> WRITTEN EXERCISE
Show every line of the entries below that contains the word "pixel". Case counts.

───── PROVIDED RECORDS

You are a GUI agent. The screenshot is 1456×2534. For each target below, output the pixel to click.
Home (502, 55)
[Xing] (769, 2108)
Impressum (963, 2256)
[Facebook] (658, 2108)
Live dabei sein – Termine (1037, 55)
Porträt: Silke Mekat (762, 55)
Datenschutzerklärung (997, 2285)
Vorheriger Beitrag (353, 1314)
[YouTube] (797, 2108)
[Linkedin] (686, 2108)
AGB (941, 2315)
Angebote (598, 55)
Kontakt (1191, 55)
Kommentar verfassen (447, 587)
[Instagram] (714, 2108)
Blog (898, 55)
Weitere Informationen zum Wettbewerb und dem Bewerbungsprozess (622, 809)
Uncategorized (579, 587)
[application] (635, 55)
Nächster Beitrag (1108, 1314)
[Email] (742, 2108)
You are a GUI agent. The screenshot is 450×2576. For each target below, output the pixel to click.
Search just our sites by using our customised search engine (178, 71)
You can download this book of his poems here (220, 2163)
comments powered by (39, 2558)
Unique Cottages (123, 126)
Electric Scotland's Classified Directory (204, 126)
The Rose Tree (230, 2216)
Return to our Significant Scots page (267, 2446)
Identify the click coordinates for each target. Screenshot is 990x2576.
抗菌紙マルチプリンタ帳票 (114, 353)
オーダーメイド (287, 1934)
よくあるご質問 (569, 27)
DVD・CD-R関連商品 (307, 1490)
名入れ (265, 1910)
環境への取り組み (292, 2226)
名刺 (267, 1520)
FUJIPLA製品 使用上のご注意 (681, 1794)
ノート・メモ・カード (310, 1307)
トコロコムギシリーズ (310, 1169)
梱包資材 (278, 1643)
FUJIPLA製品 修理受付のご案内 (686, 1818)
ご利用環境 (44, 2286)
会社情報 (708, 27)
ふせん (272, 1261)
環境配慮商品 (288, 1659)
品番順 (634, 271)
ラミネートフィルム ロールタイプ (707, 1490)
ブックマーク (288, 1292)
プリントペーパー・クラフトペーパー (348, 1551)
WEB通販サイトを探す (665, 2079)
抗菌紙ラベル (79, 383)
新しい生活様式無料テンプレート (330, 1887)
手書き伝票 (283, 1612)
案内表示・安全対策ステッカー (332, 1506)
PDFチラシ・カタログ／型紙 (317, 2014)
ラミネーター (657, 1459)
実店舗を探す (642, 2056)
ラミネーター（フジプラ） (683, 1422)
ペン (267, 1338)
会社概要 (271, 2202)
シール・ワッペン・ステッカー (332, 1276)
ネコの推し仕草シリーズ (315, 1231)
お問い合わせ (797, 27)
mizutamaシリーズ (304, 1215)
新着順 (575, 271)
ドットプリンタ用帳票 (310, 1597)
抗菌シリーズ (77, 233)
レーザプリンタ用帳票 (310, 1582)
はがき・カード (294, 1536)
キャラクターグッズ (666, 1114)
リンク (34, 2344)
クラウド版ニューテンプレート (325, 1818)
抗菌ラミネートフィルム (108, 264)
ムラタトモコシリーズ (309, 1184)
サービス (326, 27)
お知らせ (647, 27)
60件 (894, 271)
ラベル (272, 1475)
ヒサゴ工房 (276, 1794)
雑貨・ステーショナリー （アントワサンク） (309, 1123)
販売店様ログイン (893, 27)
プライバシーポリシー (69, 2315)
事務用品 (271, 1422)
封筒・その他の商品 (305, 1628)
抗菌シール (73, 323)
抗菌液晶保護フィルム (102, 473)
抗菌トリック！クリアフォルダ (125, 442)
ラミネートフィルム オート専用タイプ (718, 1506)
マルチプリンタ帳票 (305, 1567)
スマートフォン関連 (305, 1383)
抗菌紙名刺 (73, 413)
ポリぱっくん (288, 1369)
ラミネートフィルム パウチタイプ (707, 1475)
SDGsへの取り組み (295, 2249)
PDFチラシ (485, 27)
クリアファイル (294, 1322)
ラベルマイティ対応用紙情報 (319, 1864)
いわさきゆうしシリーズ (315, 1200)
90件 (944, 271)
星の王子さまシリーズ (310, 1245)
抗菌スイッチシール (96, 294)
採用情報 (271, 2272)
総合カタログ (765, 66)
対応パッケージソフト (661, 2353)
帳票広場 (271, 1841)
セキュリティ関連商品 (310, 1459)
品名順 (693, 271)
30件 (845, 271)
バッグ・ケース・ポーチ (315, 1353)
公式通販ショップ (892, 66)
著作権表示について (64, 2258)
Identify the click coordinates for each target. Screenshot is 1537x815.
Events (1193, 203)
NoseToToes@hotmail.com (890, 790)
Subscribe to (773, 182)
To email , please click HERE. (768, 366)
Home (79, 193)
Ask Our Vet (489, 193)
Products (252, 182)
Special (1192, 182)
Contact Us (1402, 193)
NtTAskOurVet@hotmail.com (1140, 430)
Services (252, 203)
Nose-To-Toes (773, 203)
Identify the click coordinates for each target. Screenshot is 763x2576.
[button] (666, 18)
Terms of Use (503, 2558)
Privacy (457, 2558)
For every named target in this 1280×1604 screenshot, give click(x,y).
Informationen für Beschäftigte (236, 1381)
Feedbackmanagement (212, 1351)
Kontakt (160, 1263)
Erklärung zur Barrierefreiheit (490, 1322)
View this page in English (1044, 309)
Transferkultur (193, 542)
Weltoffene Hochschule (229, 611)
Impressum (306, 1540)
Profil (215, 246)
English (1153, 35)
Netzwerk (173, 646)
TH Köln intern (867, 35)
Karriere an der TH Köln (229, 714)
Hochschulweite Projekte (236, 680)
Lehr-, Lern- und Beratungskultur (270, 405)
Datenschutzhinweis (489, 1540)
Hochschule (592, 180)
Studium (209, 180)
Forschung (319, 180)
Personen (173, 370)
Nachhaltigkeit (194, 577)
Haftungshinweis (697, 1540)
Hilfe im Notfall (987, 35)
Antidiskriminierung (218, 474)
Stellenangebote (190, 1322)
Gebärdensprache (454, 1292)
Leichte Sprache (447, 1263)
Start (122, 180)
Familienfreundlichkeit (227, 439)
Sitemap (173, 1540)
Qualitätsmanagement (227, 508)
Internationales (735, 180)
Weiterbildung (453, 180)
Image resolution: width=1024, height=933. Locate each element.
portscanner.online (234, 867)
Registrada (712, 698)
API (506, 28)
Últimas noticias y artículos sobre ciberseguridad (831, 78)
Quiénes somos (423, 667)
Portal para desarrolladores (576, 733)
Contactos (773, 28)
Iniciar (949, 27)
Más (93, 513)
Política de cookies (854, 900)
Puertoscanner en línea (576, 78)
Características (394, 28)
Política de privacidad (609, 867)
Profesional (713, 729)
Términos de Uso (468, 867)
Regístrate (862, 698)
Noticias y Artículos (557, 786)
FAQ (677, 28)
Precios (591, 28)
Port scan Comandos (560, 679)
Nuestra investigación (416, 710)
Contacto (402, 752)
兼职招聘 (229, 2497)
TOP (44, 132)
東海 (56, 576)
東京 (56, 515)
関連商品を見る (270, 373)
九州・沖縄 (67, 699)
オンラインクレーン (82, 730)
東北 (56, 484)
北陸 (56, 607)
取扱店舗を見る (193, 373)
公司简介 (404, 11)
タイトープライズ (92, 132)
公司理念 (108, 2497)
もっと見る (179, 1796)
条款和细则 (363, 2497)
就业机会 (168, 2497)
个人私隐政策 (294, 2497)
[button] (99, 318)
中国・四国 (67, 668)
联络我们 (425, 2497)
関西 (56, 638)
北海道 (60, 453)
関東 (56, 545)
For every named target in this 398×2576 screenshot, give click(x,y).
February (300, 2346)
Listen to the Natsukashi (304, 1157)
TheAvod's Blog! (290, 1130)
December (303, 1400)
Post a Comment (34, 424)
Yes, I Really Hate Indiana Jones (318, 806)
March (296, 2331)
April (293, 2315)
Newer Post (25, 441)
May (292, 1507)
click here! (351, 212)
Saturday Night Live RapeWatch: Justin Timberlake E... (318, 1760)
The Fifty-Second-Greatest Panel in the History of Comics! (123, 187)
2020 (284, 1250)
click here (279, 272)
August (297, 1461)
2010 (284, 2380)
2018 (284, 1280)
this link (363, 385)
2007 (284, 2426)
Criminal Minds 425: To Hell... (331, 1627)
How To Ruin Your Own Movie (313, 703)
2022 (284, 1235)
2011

──────────

> RESULT OF THIS TASK
You are a GUI agent. The screenshot is 1456×2534. For each target below, output the pixel to click.
You are a GUI agent. The screenshot is 450×2576. For each target below, output the pixel to click.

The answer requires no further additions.